Around one sixth of Britain’s remaining steel industry workers have lost their jobs this year, with no sign of any slowing in the decay of the industry. Indeed, it shows every sign of being in terminal decline.
Thousands of steel workers’ jobs have been axed across the country. First, the liquidation of Sahaviriya Steel Industries (SSI) UK led to the closure of the company’s site in Redcar, Teeside, with the devastating loss of 2,200 jobs. The Redcar plant had been operating for 98 years. (See SSI Redcar steelworks to be shut, BBC News, 12 October 2015)
Soon after, Caparo went into administration, announcing over 300 job losses in the West Midlands in addition to more cuts in Hartlepool and at its Welsh sites. (See Caparo steel goes into partial administration, BBC News, 19 October 2015)
Then Tata Steel announced 1,200 job cuts in Scunthorpe and Lanarkshire. (See Tata Steel announces 1,200 job cuts, BBC News, 20 October 2015)
The current prospect of the complete demise of steel production in Britain threatens the livelihood of some 30,000 families, most of whom live in areas of already high unemployment.
The Labour party and the trade-union misleaders, along with the imperialist mass media, are seeking to pin the blame for this on China, citing the low cost of Chinese steel exports. However, the real cause of the collapse of Britain’s steel industry, along with mining and other former economic mainstays, lies in the policies pursued by successive British governments, both Conservative and Labour, over decades.
In 1965, the number of workers in the plants of the then British Steel Corporation (BSC) stood at 817,000. In January 1980, steelworkers began a bitter 13-week strike as the privatisation and wage-cutting agenda of the Thatcher government, elected the previous year, started to kick in.
This strike was, predictably, betrayed by the Labour and trade-union leaderships. Mass steel production in Scotland effectively ended with the closure of the Ravenscraig plant in 1992, despite a protracted struggle by the workers and their local communities. So vital had the plant been to local life that the town of Motherwell had been popularly nicknamed Steelopolis.
This wilful destruction of a once-thriving steel industry by a parasitic imperialist ruling class occurred long before China, or any other developing country, was a significant steel exporter.
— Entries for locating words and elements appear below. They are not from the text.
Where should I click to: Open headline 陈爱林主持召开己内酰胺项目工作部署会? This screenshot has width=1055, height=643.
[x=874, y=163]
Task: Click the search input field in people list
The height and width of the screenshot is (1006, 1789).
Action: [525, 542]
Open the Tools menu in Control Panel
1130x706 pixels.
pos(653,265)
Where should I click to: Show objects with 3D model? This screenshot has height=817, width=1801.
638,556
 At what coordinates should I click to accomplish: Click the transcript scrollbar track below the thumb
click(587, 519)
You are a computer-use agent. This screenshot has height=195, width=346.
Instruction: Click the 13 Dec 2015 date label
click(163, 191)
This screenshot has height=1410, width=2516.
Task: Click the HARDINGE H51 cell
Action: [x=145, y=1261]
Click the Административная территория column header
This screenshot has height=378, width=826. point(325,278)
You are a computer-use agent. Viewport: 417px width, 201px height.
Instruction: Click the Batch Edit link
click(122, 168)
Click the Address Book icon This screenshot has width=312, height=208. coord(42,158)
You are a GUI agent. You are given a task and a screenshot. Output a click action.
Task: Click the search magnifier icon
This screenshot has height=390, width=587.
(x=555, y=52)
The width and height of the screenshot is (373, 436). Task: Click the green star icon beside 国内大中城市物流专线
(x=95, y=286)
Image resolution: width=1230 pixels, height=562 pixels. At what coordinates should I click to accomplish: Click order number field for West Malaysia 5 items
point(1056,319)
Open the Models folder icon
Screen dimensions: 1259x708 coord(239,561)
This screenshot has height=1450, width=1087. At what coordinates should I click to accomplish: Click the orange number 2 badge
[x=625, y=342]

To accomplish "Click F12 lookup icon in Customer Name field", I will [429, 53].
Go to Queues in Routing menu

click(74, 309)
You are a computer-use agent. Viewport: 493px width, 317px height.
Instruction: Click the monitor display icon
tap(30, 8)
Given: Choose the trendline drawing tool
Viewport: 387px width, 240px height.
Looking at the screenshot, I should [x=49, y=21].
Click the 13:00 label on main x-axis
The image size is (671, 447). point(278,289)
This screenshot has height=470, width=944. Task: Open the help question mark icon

When the likes of Jeremy Corbyn attempt to outflank the Tories from the right, demanding that the government “stand up to China” on the steel issue, they not only fuel reactionary and social-chauvinist attacks on a developing socialist country that was once the plaything of British imperialism; they also prevent the class struggle of the British working class from even getting off the ground by presenting friends (the socialist countries and workers in other countries generally) as enemies and enemies (the British ruling class, the EU and imperialism generally) as friends.
Such indeed has been the time-dishonoured role of social democracy – at the very least since its respective parties led the working classes of Europe into the charnel houses of the trenches under the deceptive slogan of “defence of the fatherland”.
The only way to save the steel industry in Britain is to fight class against class with the strategic objective of establishing the rule of working people. We will then be able to create a planned socialist economy geared to serving the interests of all workers – not only in this country, but throughout the world.